'Gotham's' Cory Michael Smith Unlocks the Mystery of the Riddler

"What I love about the character's history is how diverse it is," the actor tells THR.
Jeff Neumann

For Gotham’s Cory Michael Smith, reading a bunch of old Batman comics was “easily the smartest thing” he could have done while preparing to play the Fix show’s Edward Nigma, a character better known as Gotham City villain the Riddler.

Smith tells The Hollywood Reporter that he didn’t grow up with Batman, preferring to spend his time outside. Outside of repeated viewings of Tim Burton’s 1989 movie and episodes of the animated television spinoff, he was coming to the material fresh — which meant he wanted to research the role.

“When I was auditioning for Gotham, I got a handful of comics from different decades, so I had a perspective — it’s been around for 75 years, which is a long time,” he says. “I wanted to see an evolution of the comics — and of the character.”

▶ _Source data_
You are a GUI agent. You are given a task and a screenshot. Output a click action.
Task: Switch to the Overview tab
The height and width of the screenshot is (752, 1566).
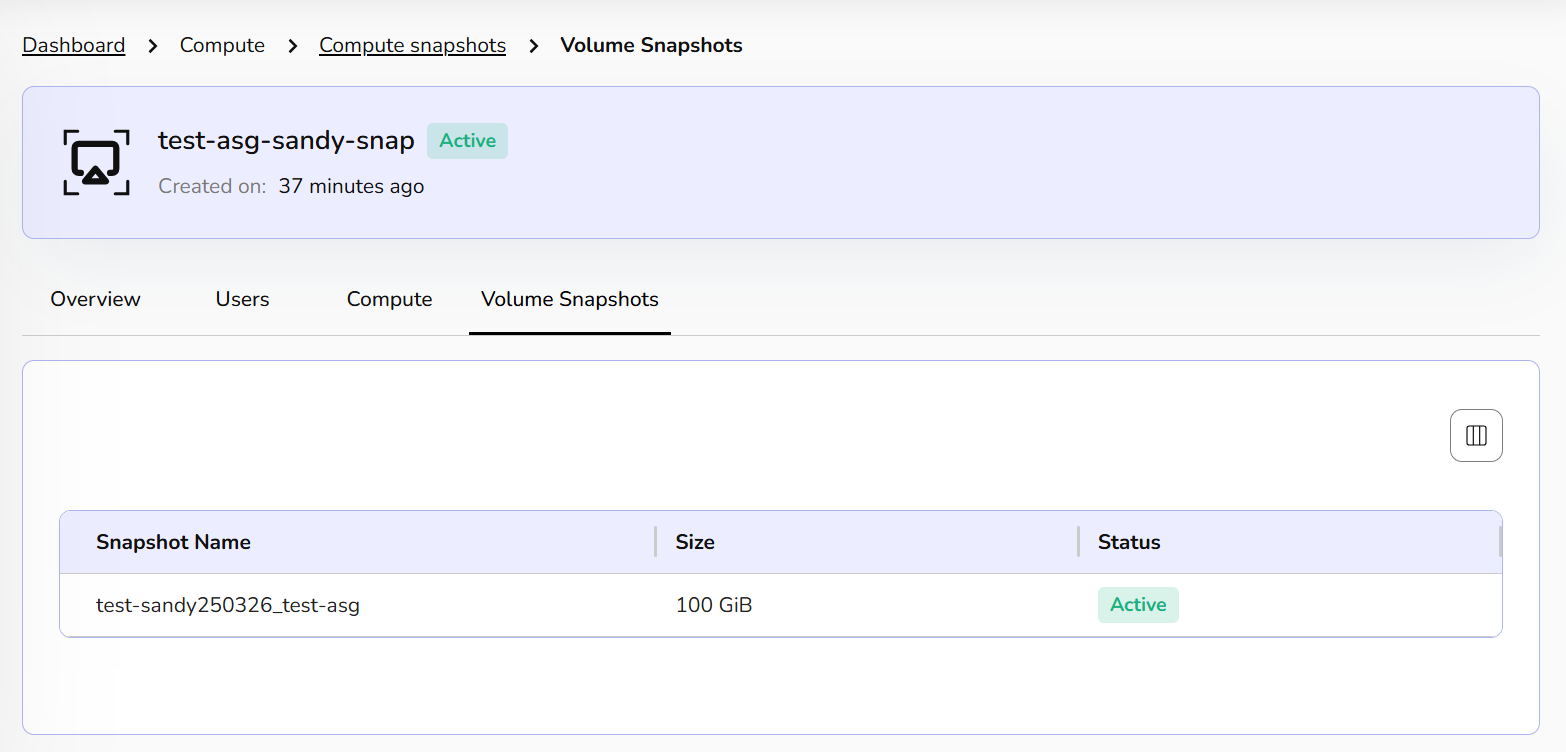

▶ _The problem_
Reproduce the full article above on Cory Michael Smith and the Riddler character, character for character, from its headline through the last line.

▶ _Exercise output_
'Gotham's' Cory Michael Smith Unlocks the Mystery of the Riddler

"What I love about the character's history is how diverse it is," the actor tells THR.
Jeff Neumann

For Gotham’s Cory Michael Smith, reading a bunch of old Batman comics was “easily the smartest thing” he could have done while preparing to play the Fix show’s Edward Nigma, a character better known as Gotham City villain the Riddler.

Smith tells The Hollywood Reporter that he didn’t grow up with Batman, preferring to spend his time outside. Outside of repeated viewings of Tim Burton’s 1989 movie and episodes of the animated television spinoff, he was coming to the material fresh — which meant he wanted to research the role.

“When I was auditioning for Gotham, I got a handful of comics from different decades, so I had a perspective — it’s been around for 75 years, which is a long time,” he says. “I wanted to see an evolution of the comics — and of the character.”